## [EXERCISE INPUT]

*****

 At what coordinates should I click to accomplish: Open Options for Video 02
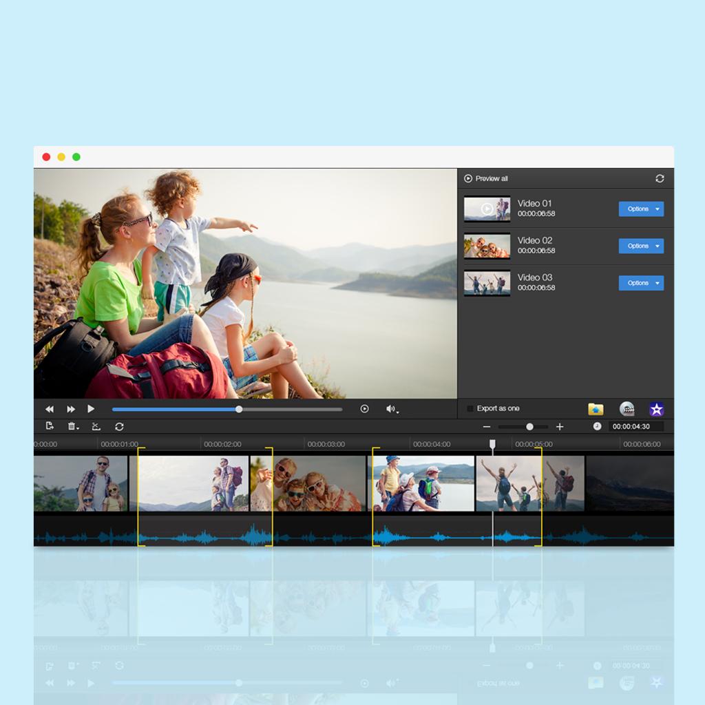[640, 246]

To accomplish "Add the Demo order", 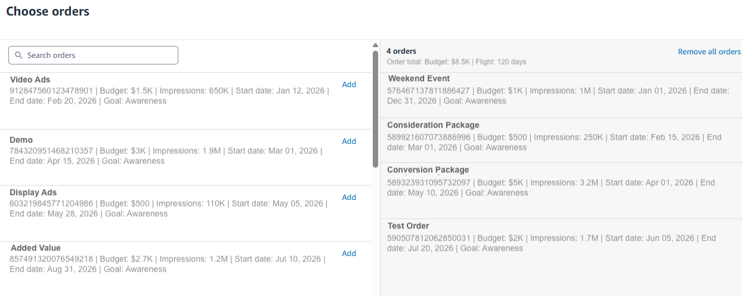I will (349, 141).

*****

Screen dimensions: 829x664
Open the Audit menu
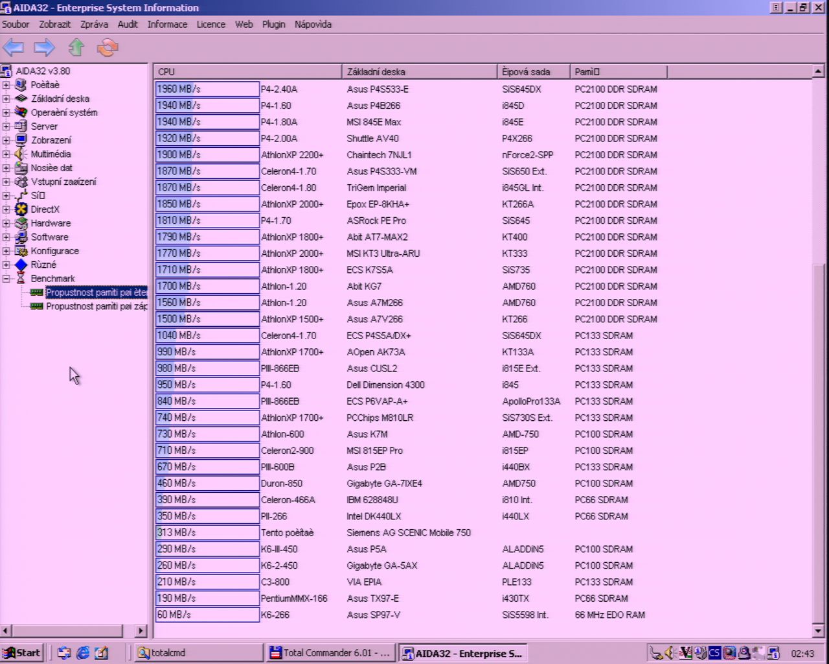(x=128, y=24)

*****

Pick out every line in the material that contains the word "Open", and copy each of those lines in full.

 At what coordinates should I click to accomplish: Open Options for Video 02
Open the Audit menu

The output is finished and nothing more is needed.